EXERCISE: After locating the line containing "The height and" in the entries below, please write out that line and the rest through the end exactly. Omit pictures.

EXTRACTED MATERIAL:
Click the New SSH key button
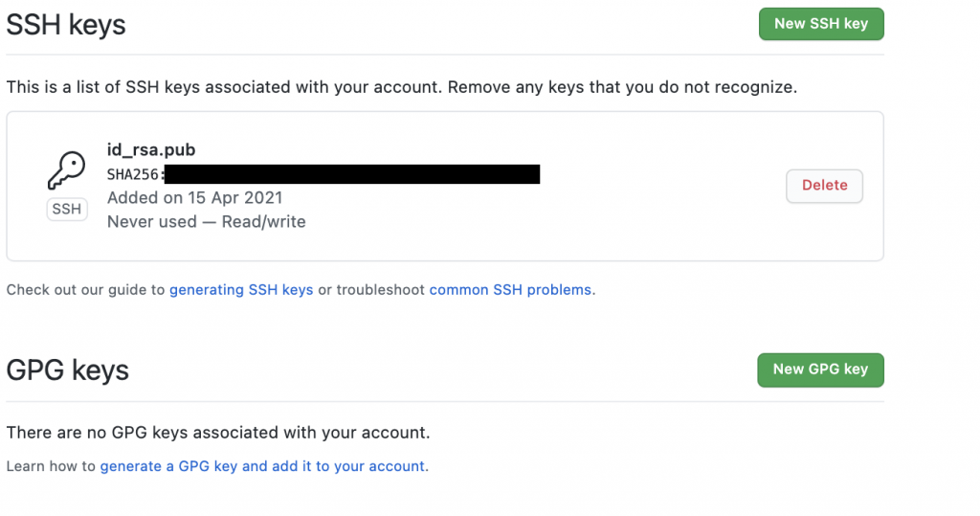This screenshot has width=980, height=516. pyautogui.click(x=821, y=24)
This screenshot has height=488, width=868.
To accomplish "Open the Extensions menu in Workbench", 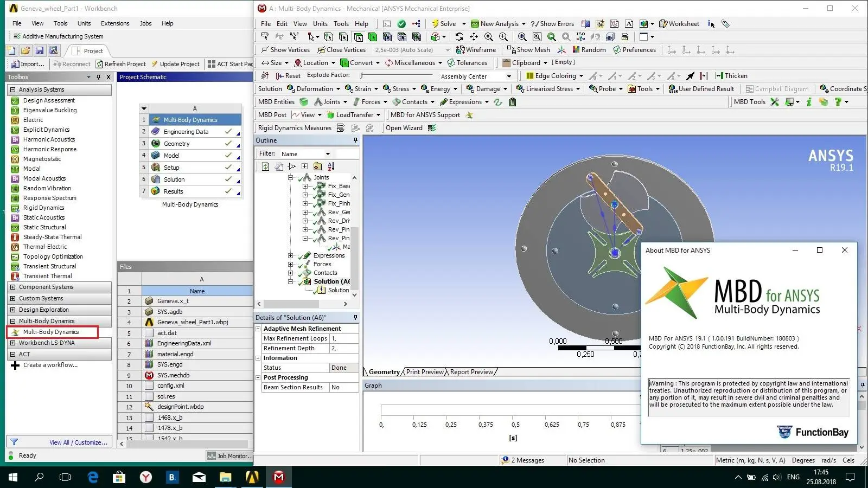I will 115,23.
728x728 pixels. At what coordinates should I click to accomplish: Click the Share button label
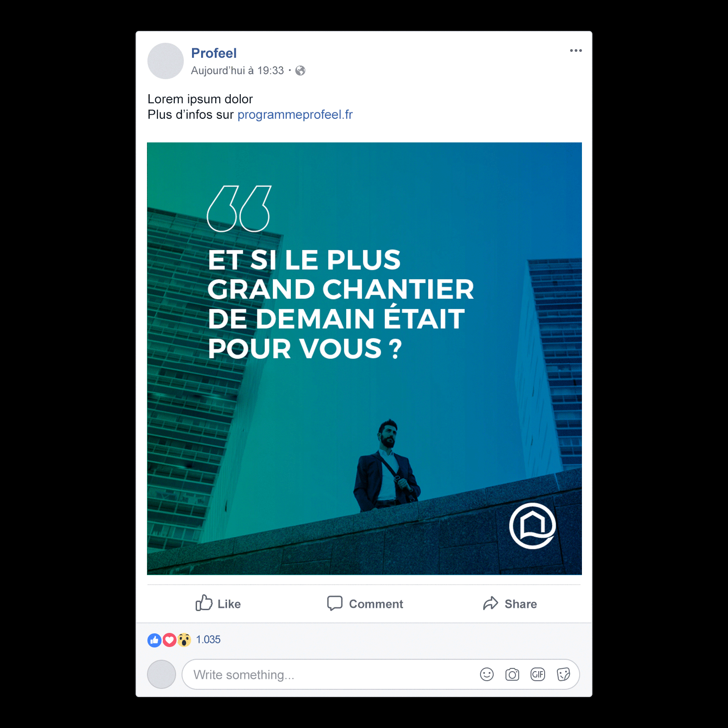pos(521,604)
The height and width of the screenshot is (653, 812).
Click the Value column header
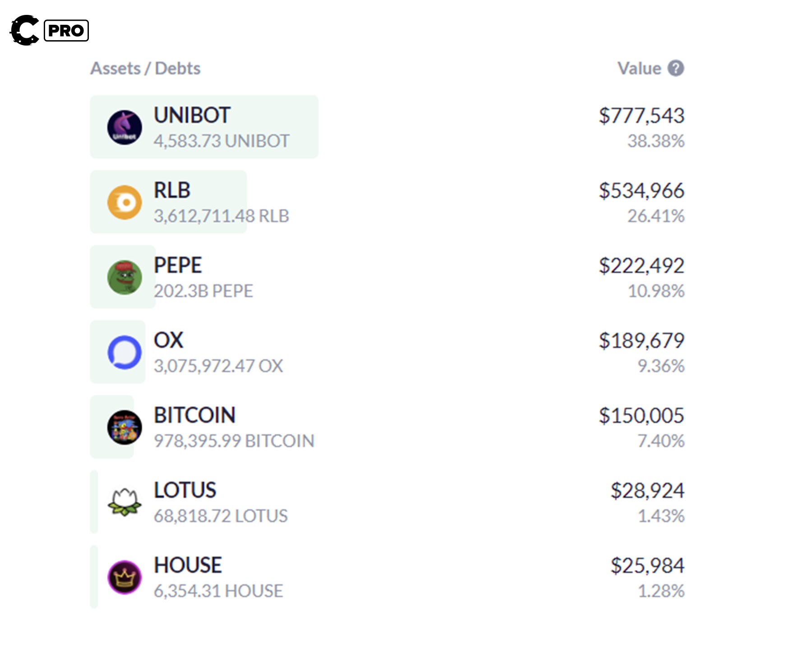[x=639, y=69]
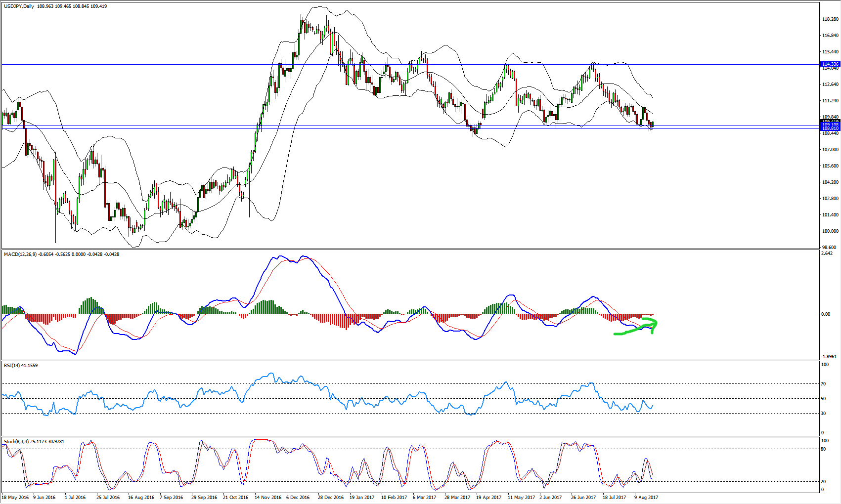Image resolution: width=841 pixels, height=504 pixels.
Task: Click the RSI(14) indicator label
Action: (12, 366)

RESPONSE TO THE TASK:
The height and width of the screenshot is (653, 812).
Click the Value column header
[x=639, y=69]
Image resolution: width=841 pixels, height=504 pixels.
Task: Click the RSI(14) indicator label
Action: (12, 366)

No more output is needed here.